#### Text to read
# # # # # # #

The exhibition will bring together Istanbul based art collectives dadans, HAH and Pelesiyer, who are producing new works for this exhibition. Additionally, artıkişler (video art collective), birbuçuk (arts and ecology collective) and Istanbul Permaculture Collective will present a programme of parallel activities as part of the exhibition.
The exhibition is an extension of an academic collaboration among Brighton University, UK, Istanbul Bilgi University, Turkey and Glasgow Caledonian University, UK. The academic part of the project is called “Aesthetics of Protest”, focusing on artistic production, political protests and the relationship between them.
Funded by Arts and Humanities Research Council, UK, the exhibition brings together collectives that incorporate cooking, eating, cultivating, and ecology in their work and investigates if such collective producing, which also generate the idea of neighbourhood, can be considered as alternative ways to protest.
The exhibition presents examples of collective producing and consuming in arts, gastronomy and ecology as opposed to individualism, thus aiming to utilize the exhibition space as a meeting point to create dialogue with the locals. In this concept, the parallel activity programme will include various workshops on gardening and cooking. Additionaly, dadans collective will present a performance at the opening of the exhibition, on Thursday, 14 September.

# # # # # # #

#### Data
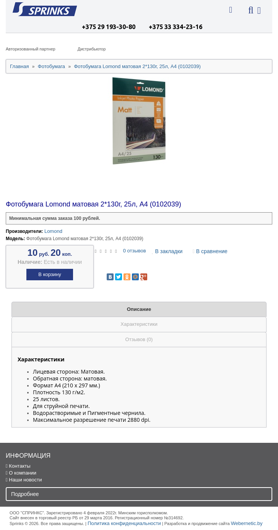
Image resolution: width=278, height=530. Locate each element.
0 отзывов (134, 251)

# # # # # # #

In the exhibition text, what is the academic part of the project called?

#### Answer in full
“Aesthetics of Protest”